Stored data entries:
◆ ◆ ◆ ◆ ◆ ◆ ◆
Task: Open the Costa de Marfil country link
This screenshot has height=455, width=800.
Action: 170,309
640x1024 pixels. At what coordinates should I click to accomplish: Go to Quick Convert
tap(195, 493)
◆ ◆ ◆ ◆ ◆ ◆ ◆
# What you have to do:
Extract the data in full. Keep it word for word.

# Output below:
Task: Open the Costa de Marfil country link
This screenshot has height=455, width=800.
Action: 170,309
640x1024 pixels. At what coordinates should I click to accomplish: Go to Quick Convert
tap(195, 493)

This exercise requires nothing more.